◆ **Task to carry out**
Images are to be excluded, and the rest of the data repeated exactly.

◆ **Provided data**

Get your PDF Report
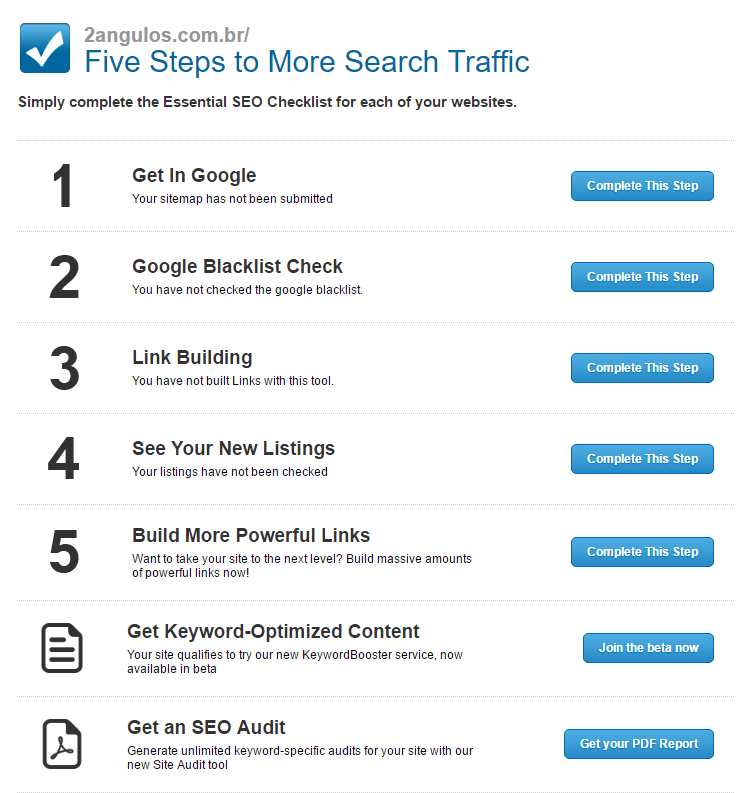 (x=639, y=744)
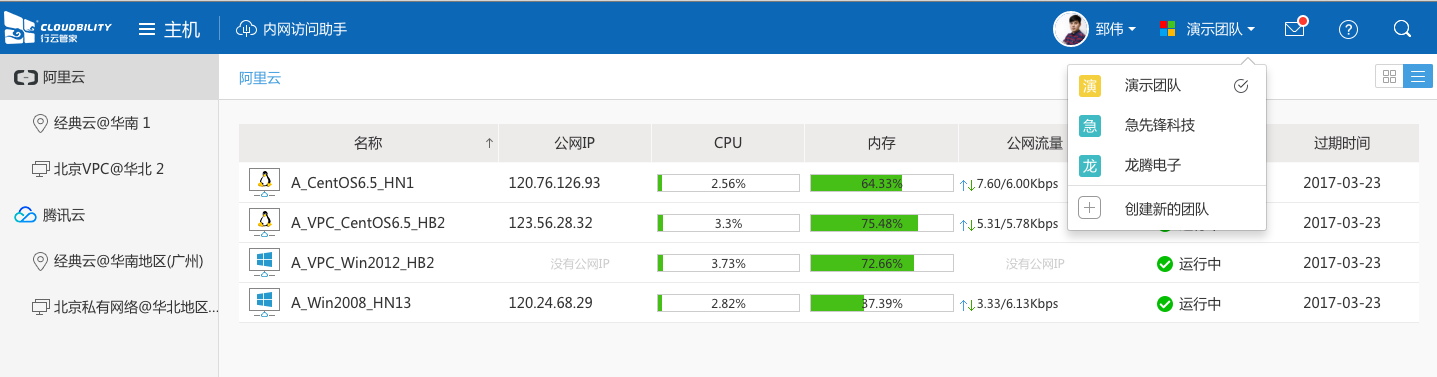Click the Linux icon of A_CentOS6.5_HN1

(x=264, y=182)
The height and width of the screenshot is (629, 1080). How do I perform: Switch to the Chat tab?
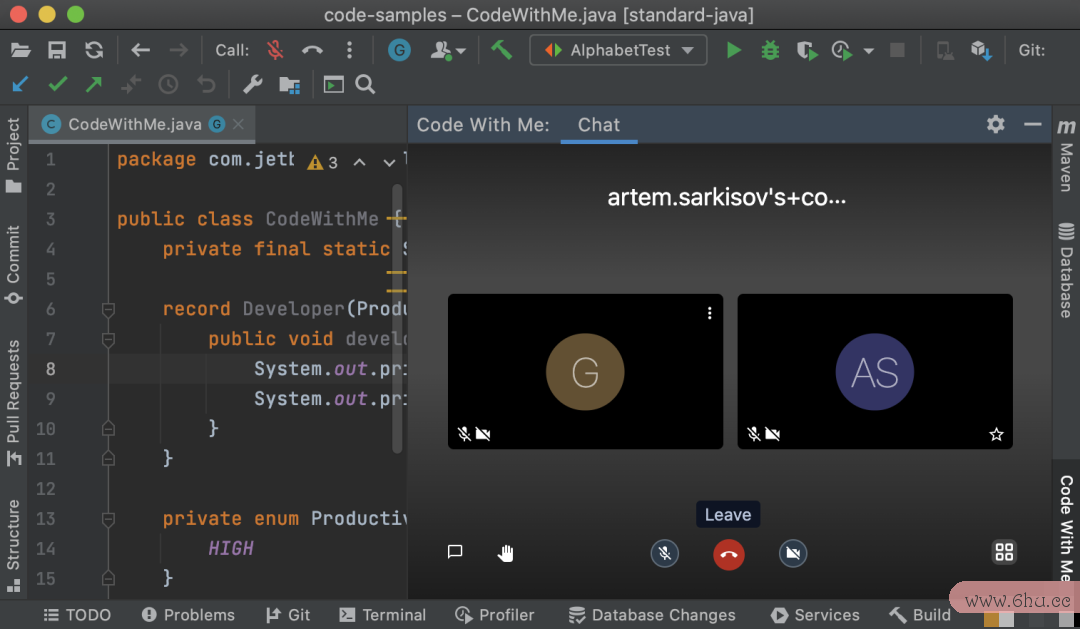[598, 125]
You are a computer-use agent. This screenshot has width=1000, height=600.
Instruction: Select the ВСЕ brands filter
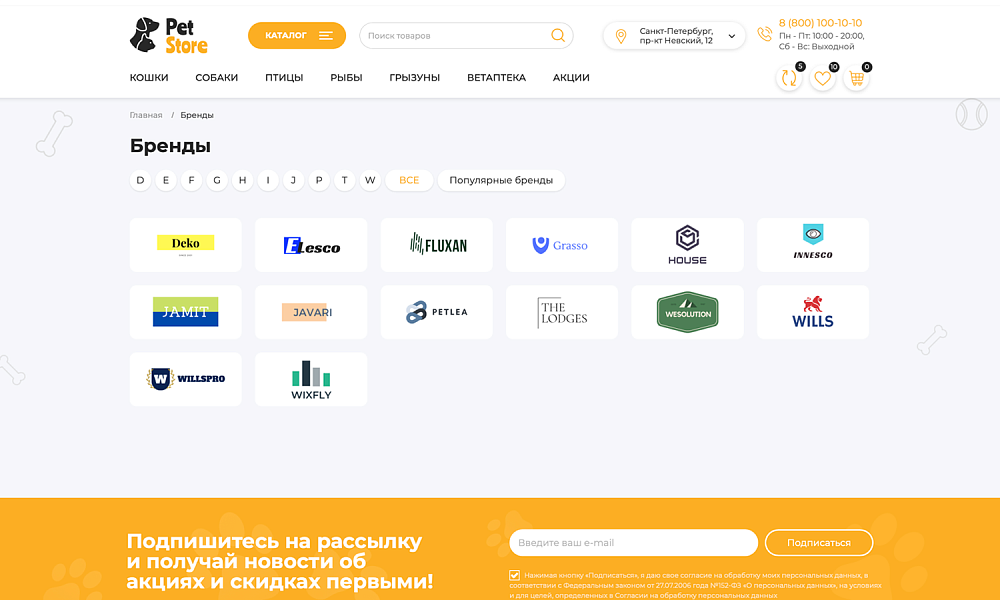point(409,180)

◆ **Written response**
Get your PDF Report
 (x=639, y=744)
Click the Linux icon of A_CentOS6.5_HN1

(x=264, y=182)
The height and width of the screenshot is (629, 1080). How do I perform: Switch to the Chat tab?
[598, 125]
You are a computer-use agent. This screenshot has width=1000, height=600.
Instruction: Select the ВСЕ brands filter
point(409,180)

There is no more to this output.